Changes in hepatic membrane binding capacity for epidermal growth factor (EGF) were assessed during 2-acetylaminofluorine (2-AAF)-induced hepatocarcinogenesis. An overall decrease in membrane EGF binding levels was observed throughout the period of 2-AAF administration. Immunochemical studies indicated the decreases in EGF binding levels were paralleled by decreases in tissue EGF receptor levels. Immunohistochemical studies showed that the losses in hepatic EGF receptor levels were not uniform throughout the liver during the early, promotion stage of cancer development. During the promotion stage, preneoplastic liver nodules were found to display a higher level of EGF receptor than surrounding hepatic tissue. This resistance to 2-AAF-mediated down-regulation of EGF receptor may confer a proliferative advantage to the developing nodule relative to the surrounding liver tissue. Similar immunochemical and immunohistochemical analysis of hepatocarcinomas at late stages of 2-AAF-induced hepatocarcinogenesis indicated a uniform loss of EGF receptor in tumor and surrounding tissue.
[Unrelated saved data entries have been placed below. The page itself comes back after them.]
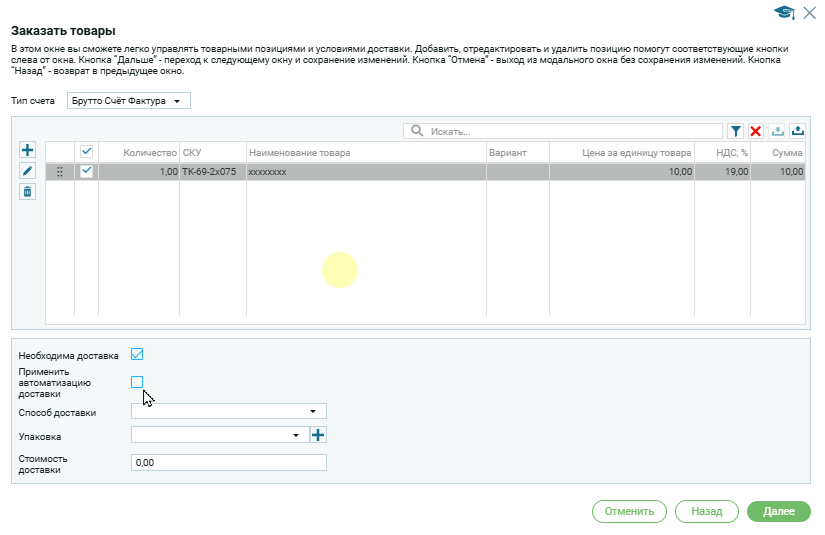Click the Назад button

[706, 511]
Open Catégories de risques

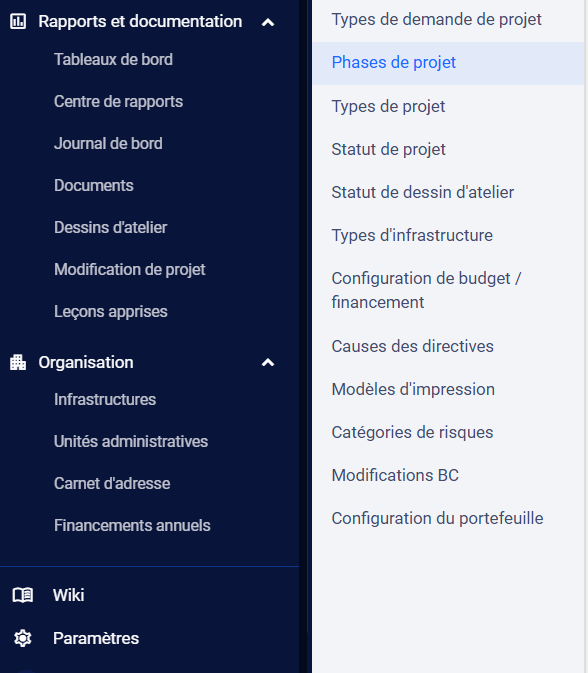coord(412,432)
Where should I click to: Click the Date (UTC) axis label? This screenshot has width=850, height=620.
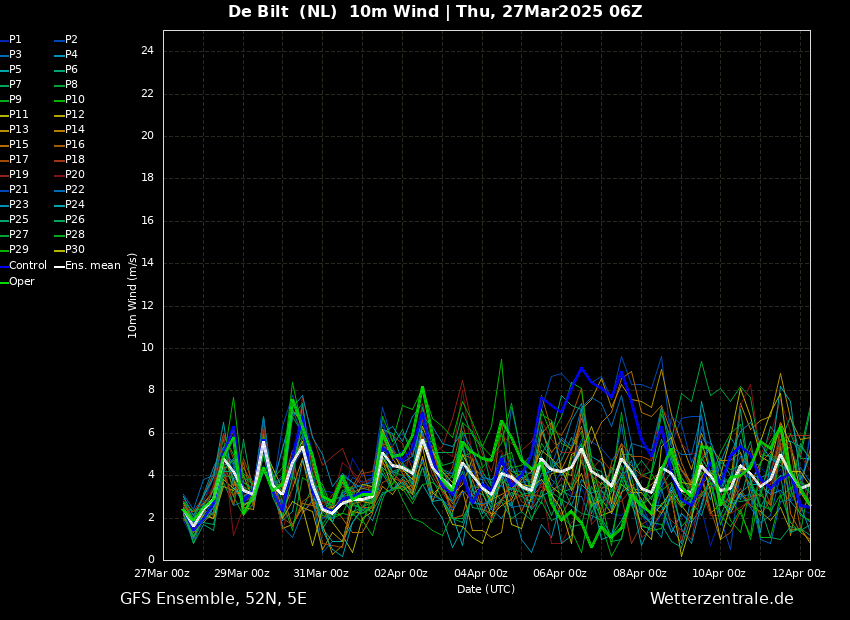pos(486,589)
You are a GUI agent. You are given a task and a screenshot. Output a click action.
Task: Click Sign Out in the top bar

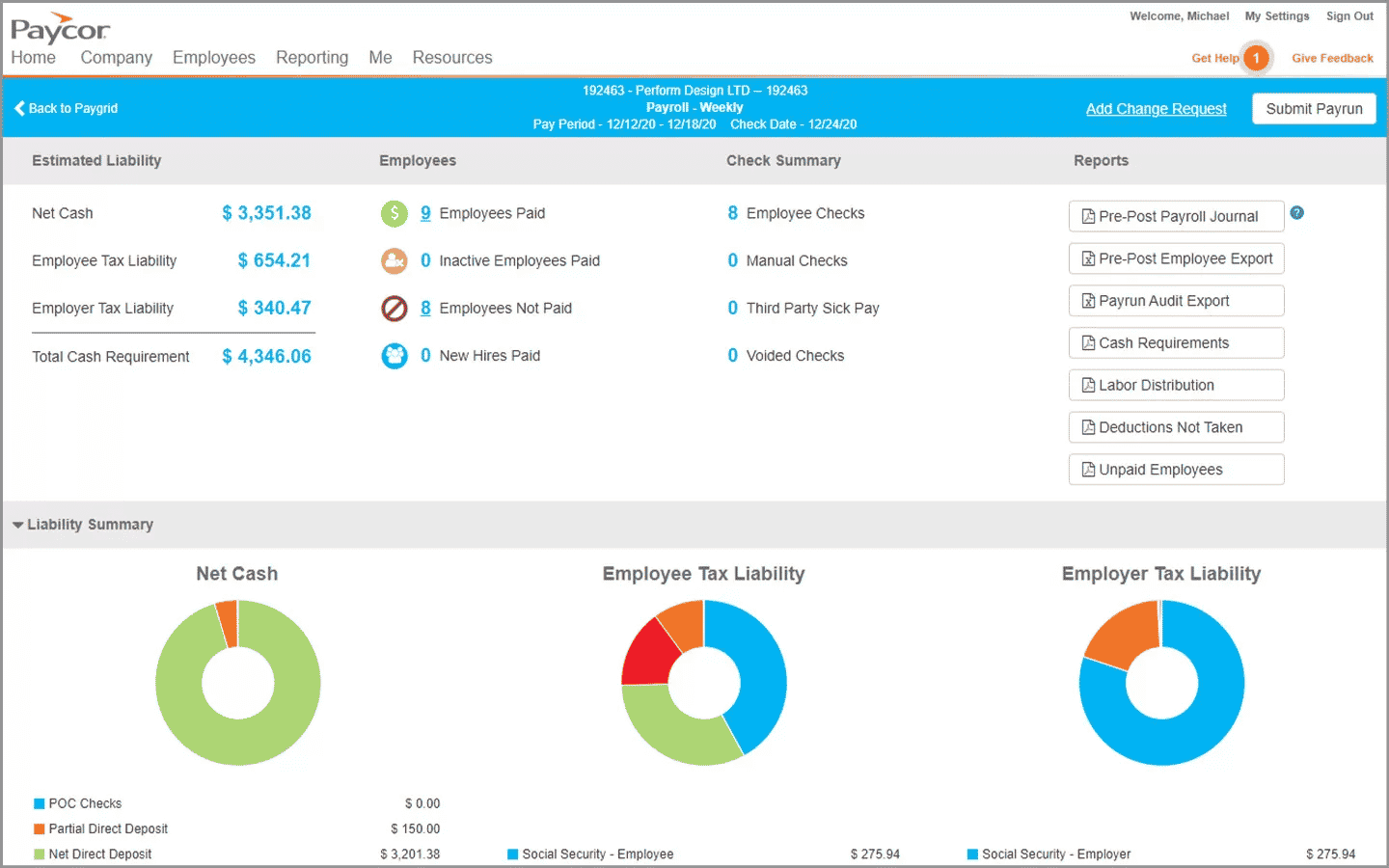coord(1348,16)
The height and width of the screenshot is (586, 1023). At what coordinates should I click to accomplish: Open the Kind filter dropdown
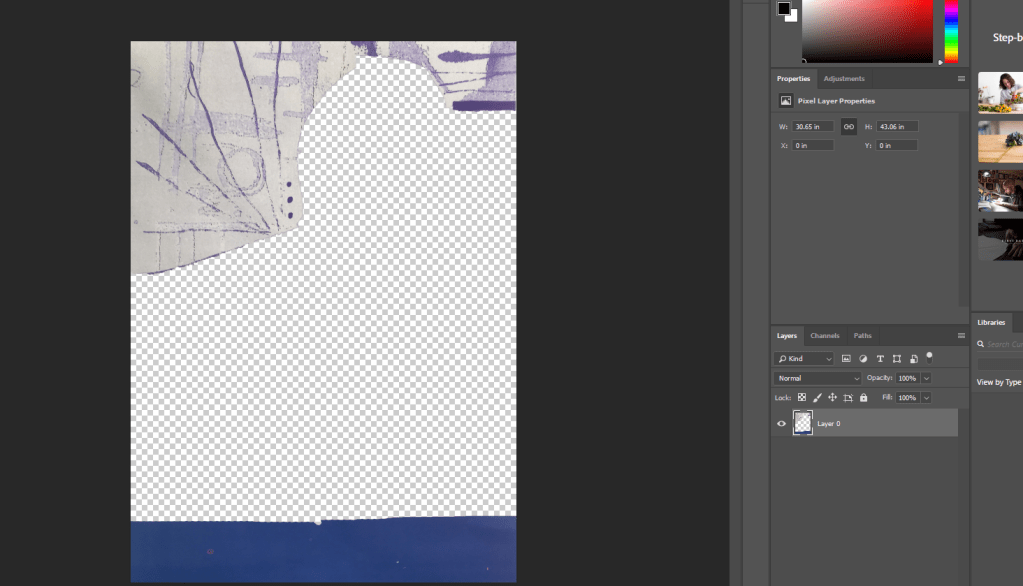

These studies indicate that carcinogen-mediated changes in EGF binding levels are different during the multistage process of hepatocarcinogenesis, and that resistance to down-regulation of EGF receptor among preneoplastic nodules may have a role in providing a selective growth advantage to initiated cell populations. EGF receptor may be useful as a dynamic marker assessing the development of hepatic tumors.